Our research group is interested in understanding how RNAs change structures in order to perform their function. Until recently, only snapshots of molecules could be observed, hiding their modus operandi. We employ Nuclear Magnetic Resonance (NMR), and other biophysical techniques, to investigate the molecular mechanism of RNA function. When function of these molecular machines becomes apparent, it also provides a variety of unique new drug targets. The lab develops methods in NMR and RNA biochemistry to address these questions. Current projects include viral, bacterial and eukaryotic regulatory RNAs, e.g. microRNAs, ribosomal RNAs or RNA from HBV.
We study miR-34a, a microRNA that is dysregulated in various cancers and plays a central role in cellular and organism development. miR-34a targets many mRNAs coding for proteins important in diverse cellular functions (e.g. SIRT1, CD44, NOTCH, BCL2…). However, it is not fully understood how each specific mRNA is selected and when, among the myriad of mRNAs produced in the cell.
Understanding miRNA structure and motion will allow us to comprehend and manipulate miRNA function. The Petzold lab investigates the structure, dynamics, and thermodynamics of multiple miR-34a:mRNA complexes using NMR spectroscopy, molecular dynamic simulations, and a range of biophysical techniques. Recently, we discovered that miR-34a attains a high energy excited state (ES) conformation upon binding to SIRT1 mRNA (1). Stabilising this ES resulted in a two-fold increase in gene repression. Can miR-34a have a similar ES for other genes implicated in various cancers?

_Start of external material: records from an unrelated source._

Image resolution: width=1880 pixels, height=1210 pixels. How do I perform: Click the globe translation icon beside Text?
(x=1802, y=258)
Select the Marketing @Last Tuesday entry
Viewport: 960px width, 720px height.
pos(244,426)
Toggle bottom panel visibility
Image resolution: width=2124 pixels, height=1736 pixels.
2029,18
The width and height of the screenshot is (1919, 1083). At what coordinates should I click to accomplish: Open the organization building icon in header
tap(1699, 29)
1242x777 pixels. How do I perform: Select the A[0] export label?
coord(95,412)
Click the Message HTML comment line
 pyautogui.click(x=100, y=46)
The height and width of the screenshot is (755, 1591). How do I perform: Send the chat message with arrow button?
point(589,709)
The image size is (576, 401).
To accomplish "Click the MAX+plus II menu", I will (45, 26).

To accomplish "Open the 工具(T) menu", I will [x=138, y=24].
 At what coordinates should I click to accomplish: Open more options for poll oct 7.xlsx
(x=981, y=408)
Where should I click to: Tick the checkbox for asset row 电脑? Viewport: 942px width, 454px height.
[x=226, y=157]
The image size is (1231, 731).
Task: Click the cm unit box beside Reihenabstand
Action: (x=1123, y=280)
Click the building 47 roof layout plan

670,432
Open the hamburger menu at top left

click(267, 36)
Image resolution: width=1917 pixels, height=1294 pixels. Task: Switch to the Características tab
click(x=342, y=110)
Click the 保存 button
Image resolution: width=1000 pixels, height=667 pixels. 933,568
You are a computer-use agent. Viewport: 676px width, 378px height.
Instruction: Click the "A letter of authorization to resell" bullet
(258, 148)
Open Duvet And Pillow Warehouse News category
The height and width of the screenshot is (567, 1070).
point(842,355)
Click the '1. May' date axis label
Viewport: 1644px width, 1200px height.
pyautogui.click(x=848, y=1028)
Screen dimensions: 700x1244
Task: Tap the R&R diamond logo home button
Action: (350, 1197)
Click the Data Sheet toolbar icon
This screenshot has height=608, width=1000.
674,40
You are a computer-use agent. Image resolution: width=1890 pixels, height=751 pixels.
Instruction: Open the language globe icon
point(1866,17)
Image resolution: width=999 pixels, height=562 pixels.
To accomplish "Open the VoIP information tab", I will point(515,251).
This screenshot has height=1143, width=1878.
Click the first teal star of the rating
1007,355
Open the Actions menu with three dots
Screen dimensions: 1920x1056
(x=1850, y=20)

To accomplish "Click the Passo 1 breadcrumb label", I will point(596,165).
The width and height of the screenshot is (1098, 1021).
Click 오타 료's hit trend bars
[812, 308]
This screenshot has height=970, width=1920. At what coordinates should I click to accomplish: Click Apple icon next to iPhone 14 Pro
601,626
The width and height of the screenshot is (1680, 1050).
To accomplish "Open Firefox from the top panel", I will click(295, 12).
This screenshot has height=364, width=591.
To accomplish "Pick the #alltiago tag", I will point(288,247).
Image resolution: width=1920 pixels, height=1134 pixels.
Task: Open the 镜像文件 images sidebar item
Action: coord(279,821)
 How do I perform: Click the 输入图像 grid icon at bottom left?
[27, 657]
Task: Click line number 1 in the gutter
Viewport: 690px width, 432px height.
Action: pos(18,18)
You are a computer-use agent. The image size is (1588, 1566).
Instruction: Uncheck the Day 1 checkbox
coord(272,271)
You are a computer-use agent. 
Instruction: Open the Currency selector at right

Revealing information about mRNA-specific conformations of miR-34a has profound therapeutic potential. Such conformations can further be stabilised by mutations to increase target specificity of miR-34a, leading to improved drug design and safer clinical prospectives. The Petzold lab is currently investigating such mutations that can increase targeting specificity.
NMR can offer atomic resolution of macromolecules in the cellular environment without requiring invasive probes, which can affect their function. However, most NMR studies of macromolecules consider them in buffered conditions. The cellular environment is inherently complex, containing different interaction partners, ionic strengths, and crowding. Our aim is to study nucleic acids in the cellular environment using NMR spectroscopy. Combining solution and solid state NMR we strive to measure dynamics of nucleic acids and push the boundaries of the size limitation by sensitivity enhanced methods. This will contribute to drug development (1).
The ribosome is a complex RNA–protein nanomachine that translates messenger RNA (mRNA) into proteins in all living organisms. During the different steps of translation, the ribosome undergoes a number of global conformational rearrangements that have been studied in great detail. Local motions of individual ribosomal RNA (rRNA) helices, however, have received far less attention so far.1) These dynamics on the µs-ms timescale can influence interactions with certain classes of antibiotic agents and can potentially serve as actuators that drive the larger-scale rearrangements.2)
In our research, we study short-lived, structurally excited states in rRNA helices, which are not observable by conventional structure elucidation techniques. To this end, we investigate fragments of rRNA such as helix 44, the bridge between the small and large subunits, with NMR relaxation dispersion. By characterizing hidden excited states with atomic resolution, we can infer their impact on the structure of the ribosome. We then put our models to the test by investigating the relationship between excited state dynamics and ribosome function in living organism.
Our results will help increase our understanding of the similarities and differences between prokaryotic and eukaryotic ribosomes and expose a new regulatory layer – structural dynamics – that can be exploited for designing new antibiotic molecules with increased specificity against pathogenic bacteria.
We are interested in studying the structure and dynamics of RNA using NMR spectroscopy. However, signal overlap and high cost of isotope labelling hinders this study. We strive to overcome these limitation by developing NMR methods to reduce signal overlap (1) which requires partial to no labelling (1H R1ρ). In addition, we are currently developing faster NMR acquisition techniques that can provide significant gain in time to study the structure and dynamics of nucleic acids. This can be used to study unstable RNA or RNA that is challenging to produce in high quantity. Our lab is also working in combining NMR with other methods (SHAPE, Cryo-EM etc.) to elucidate RNA structure and dynamics in greater detail.(2, 3, 4). Figure taken from (1).